*ИЗВЛЕЧЁННЫЙ ТЕКСТ:*
((

Трудно однозначно охарактеризовать этого человека; он был слаб физически, от природы застенчив, отличался педантичностью. Но у него было самое необходимое качество внутренней силы — вера. Он верил не в того Бога, в которого верило большинство людей, а в некое Верховное Существо и в Руссо, его пророка. Он считал, что лучше других знает, как спасти республику, и был уверен, что сделать это сможет только он и никто другой. Поэтому спасение республики стало равносильно сохранению личной власти.
Живой дух республики, казалось, возник из резни роялистов и казни короля. Вспыхнули восстания. Одно на западе, в Вандее, где народ восстал против призыва в армию и против экспроприации имущества ортодоксального духовенства под руководством дворян и священников. Другое — на юге, где против республиканцев поднялись Лион и Марсель, а роялисты Тулона приняли английский и испанский гарнизоны. Казалось, что на это не было более действенного ответа, чем продолжать убивать роялистов.
Ничто иное не могло так ублажить свирепое сердце парижских трущоб, как эти убийства. Революционный трибунал приступил к работе, и планомерная резня началась.

))

*ЗАДАЧА 1:* Изложите содержание извлечённого текста в двух предложениях.
*ЗАДАЧА 2:* Какие города на юге, согласно извлечённому тексту, поднялись против республиканцев?

*СОХРАНЁННЫЕ ДАННЫЕ:*
((

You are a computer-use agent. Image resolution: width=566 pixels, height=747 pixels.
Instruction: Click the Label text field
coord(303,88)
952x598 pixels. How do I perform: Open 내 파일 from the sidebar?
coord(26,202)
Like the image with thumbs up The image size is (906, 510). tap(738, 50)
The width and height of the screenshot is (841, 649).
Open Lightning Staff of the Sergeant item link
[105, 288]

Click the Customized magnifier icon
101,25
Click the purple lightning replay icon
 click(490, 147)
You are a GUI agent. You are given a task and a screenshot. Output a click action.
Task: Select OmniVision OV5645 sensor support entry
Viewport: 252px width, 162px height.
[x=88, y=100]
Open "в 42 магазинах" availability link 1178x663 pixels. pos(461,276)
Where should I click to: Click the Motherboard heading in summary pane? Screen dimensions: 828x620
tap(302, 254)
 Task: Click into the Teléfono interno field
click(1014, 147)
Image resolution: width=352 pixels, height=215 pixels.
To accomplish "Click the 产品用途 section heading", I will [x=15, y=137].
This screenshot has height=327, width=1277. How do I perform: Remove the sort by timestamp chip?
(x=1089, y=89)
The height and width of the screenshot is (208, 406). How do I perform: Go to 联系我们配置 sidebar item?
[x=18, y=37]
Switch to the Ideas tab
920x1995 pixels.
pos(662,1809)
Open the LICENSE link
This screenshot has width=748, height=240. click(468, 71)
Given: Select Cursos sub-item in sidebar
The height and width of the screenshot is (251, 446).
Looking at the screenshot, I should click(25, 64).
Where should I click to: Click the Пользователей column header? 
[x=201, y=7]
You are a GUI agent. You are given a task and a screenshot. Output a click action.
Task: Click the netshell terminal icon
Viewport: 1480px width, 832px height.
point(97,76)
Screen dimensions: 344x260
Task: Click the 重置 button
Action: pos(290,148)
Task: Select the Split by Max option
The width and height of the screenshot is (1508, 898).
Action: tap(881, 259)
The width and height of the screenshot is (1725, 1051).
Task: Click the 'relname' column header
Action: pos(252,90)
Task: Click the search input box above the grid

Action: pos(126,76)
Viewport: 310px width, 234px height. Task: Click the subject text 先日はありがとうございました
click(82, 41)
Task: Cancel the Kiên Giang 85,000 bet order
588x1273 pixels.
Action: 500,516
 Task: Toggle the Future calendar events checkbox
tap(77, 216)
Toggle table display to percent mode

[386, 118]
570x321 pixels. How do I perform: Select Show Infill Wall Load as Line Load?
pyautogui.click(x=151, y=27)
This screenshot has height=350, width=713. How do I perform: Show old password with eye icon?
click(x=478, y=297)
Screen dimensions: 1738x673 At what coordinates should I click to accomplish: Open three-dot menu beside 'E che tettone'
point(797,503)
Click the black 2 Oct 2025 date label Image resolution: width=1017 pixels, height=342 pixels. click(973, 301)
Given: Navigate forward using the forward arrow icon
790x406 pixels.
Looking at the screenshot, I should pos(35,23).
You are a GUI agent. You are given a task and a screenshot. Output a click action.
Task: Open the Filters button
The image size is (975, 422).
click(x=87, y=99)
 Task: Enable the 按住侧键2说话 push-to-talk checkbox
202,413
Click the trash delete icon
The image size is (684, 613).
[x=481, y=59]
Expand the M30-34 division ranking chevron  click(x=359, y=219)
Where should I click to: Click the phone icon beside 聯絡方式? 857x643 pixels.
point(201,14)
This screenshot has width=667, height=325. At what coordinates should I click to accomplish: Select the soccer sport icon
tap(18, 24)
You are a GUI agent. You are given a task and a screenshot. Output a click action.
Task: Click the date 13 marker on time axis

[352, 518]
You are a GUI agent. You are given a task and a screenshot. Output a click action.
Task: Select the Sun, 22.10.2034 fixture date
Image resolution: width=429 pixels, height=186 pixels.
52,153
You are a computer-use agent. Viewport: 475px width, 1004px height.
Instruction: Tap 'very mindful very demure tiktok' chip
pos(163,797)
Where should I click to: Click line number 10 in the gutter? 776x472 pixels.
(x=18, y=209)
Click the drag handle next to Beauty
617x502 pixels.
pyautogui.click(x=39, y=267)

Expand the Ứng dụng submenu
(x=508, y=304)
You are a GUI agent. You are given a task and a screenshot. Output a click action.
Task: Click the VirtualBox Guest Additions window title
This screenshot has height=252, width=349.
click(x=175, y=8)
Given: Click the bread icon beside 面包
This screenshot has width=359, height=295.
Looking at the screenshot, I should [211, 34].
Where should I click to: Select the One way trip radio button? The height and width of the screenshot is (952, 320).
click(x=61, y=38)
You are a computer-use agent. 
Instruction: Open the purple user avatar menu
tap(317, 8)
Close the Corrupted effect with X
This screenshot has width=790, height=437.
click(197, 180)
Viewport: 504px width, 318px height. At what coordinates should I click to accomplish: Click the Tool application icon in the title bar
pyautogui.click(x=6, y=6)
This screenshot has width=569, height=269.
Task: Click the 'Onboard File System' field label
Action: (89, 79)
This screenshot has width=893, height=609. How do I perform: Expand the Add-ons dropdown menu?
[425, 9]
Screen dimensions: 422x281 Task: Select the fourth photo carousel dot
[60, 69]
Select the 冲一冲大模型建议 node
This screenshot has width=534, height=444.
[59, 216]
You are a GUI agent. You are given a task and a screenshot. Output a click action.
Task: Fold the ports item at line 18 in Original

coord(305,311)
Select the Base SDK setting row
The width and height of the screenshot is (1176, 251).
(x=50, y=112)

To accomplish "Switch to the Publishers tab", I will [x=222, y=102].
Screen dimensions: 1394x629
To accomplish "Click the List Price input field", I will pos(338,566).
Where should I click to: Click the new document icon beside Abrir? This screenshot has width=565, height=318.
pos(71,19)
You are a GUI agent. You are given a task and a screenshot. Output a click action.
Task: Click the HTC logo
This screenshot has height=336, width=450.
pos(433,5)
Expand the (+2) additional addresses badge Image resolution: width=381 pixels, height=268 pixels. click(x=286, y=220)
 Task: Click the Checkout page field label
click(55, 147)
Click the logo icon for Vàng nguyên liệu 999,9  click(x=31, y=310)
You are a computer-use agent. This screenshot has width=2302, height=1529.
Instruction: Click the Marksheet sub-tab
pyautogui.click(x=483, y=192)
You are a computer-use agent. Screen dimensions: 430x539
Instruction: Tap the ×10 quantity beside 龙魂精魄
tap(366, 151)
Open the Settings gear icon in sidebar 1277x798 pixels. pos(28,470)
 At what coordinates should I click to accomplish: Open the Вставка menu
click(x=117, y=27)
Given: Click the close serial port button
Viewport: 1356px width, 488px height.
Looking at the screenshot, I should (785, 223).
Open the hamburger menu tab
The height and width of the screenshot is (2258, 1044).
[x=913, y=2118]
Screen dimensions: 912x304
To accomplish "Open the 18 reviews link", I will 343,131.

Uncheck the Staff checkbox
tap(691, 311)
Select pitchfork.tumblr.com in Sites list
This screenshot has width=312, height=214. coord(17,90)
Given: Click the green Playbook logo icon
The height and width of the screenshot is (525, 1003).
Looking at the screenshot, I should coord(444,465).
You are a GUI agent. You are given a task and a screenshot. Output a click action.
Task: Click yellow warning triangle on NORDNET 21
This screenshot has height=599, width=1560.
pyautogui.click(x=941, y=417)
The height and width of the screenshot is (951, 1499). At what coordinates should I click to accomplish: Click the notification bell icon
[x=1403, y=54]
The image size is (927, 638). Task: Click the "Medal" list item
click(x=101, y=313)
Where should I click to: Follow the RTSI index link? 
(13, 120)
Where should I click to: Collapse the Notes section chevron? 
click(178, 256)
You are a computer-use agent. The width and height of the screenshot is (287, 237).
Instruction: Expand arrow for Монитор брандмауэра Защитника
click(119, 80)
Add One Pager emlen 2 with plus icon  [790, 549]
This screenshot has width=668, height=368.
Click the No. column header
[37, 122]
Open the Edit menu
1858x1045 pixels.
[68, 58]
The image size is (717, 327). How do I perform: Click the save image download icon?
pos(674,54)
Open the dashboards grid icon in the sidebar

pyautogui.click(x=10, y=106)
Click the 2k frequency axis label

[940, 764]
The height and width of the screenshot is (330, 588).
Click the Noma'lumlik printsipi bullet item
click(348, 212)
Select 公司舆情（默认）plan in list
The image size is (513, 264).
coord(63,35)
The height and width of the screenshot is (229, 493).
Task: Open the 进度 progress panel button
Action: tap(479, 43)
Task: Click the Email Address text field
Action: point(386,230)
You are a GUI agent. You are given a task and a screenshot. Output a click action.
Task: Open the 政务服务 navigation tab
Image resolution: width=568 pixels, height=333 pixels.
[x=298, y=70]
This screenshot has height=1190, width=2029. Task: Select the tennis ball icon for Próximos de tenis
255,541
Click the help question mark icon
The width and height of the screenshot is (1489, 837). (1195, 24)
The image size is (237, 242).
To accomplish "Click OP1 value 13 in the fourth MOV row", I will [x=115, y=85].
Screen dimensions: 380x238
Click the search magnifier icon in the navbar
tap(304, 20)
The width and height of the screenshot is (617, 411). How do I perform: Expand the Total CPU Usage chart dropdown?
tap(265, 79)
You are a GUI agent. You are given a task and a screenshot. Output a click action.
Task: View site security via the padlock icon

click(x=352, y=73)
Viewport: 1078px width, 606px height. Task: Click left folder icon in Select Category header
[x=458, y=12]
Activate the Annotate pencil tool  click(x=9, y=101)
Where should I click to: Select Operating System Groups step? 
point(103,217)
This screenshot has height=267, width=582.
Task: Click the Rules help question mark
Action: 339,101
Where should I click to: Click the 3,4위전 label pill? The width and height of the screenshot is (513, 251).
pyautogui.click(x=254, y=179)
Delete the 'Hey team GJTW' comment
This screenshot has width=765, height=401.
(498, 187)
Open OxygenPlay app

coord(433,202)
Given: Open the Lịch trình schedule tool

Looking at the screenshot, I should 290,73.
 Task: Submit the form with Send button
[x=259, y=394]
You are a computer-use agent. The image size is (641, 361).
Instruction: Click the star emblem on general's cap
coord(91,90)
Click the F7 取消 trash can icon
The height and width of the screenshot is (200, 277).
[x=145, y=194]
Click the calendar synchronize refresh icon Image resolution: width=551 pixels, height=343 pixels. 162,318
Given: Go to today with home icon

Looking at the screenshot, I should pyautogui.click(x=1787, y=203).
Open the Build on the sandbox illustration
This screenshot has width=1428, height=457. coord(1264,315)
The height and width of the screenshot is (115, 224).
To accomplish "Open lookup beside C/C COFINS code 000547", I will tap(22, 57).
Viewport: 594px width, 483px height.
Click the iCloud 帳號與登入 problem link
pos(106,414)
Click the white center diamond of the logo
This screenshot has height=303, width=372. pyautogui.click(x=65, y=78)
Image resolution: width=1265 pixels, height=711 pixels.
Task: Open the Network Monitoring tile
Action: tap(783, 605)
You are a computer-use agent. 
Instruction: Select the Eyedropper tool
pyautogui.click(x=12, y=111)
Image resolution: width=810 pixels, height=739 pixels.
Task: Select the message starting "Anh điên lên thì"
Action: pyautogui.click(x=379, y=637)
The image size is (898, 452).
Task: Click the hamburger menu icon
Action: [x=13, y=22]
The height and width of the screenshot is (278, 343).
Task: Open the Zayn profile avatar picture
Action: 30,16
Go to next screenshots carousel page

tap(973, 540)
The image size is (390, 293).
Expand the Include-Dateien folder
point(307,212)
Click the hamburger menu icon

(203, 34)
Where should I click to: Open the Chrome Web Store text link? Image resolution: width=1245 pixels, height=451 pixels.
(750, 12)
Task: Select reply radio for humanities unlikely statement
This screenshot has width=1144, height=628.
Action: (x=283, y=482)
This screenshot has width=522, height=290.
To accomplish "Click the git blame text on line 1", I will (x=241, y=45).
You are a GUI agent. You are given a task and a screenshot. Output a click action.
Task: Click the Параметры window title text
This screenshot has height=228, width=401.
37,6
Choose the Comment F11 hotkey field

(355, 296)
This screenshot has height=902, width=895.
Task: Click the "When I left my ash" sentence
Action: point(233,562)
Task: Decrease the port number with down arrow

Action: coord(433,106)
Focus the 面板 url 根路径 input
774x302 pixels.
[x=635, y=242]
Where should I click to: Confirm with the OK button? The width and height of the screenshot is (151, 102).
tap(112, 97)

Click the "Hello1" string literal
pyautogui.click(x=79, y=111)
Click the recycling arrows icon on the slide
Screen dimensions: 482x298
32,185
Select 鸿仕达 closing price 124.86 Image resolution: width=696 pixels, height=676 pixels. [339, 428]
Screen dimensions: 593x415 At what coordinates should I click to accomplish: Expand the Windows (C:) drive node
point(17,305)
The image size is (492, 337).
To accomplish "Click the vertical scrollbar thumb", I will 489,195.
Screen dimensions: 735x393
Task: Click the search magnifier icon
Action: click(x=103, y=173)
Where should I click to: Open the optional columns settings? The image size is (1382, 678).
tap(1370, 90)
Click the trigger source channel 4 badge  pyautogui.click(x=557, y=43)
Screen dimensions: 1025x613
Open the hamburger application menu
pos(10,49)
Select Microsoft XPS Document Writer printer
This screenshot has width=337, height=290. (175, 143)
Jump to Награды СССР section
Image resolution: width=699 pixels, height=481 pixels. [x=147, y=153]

))

*ИТОГОВЫЙ РЕЗУЛЬТАТ 1:* Физически слабый, застенчивый и педантичный человек обладал верой в Верховное Существо и в Руссо и был убеждён, что спасти республику может только он, поэтому спасение республики стало для него равносильно сохранению личной власти. После резни роялистов и казни короля вспыхнули восстания в Вандее и на юге; ответом на них стали убийства роялистов: Революционный трибунал приступил к работе, и началась планомерная резня.

*ИТОГОВЫЙ РЕЗУЛЬТАТ 2:* Лион и Марсель.